• [WRITTEN TASK]: Please reproduce only the listing from the line with "The width and height of the screenshot is (1920, 1080). What" to the line with "center [408, 536].", swapping "coordinates" for "position" and keeping everything else the same.

• [TASK INPUTS]:
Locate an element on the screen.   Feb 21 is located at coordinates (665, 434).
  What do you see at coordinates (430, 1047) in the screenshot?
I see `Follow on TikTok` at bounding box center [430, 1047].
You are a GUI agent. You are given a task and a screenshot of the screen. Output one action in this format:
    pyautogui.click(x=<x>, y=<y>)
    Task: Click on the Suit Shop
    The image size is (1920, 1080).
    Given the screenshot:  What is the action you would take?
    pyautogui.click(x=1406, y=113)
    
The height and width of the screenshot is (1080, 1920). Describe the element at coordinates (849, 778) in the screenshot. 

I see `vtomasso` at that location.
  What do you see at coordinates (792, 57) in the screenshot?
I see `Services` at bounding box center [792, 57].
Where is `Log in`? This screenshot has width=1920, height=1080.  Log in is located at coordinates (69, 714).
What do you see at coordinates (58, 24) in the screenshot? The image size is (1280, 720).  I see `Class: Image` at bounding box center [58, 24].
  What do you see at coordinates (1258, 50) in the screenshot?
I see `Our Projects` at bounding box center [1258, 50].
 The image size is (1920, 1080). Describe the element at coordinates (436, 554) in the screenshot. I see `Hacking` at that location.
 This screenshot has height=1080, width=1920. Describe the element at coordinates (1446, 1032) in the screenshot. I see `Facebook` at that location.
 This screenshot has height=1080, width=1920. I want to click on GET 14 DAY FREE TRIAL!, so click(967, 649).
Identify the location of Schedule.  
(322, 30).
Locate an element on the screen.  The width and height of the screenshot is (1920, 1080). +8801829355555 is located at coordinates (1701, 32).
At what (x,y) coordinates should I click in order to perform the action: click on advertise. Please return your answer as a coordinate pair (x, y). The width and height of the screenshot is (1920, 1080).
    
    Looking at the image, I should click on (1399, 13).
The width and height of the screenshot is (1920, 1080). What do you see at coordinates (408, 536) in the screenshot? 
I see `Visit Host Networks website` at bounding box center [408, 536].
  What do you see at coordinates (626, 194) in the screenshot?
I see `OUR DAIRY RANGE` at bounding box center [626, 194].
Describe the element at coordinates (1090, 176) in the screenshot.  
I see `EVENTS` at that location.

• [EXERCISE ANSWER]:
The width and height of the screenshot is (1920, 1080). What do you see at position (408, 536) in the screenshot? 
I see `Visit Host Networks website` at bounding box center [408, 536].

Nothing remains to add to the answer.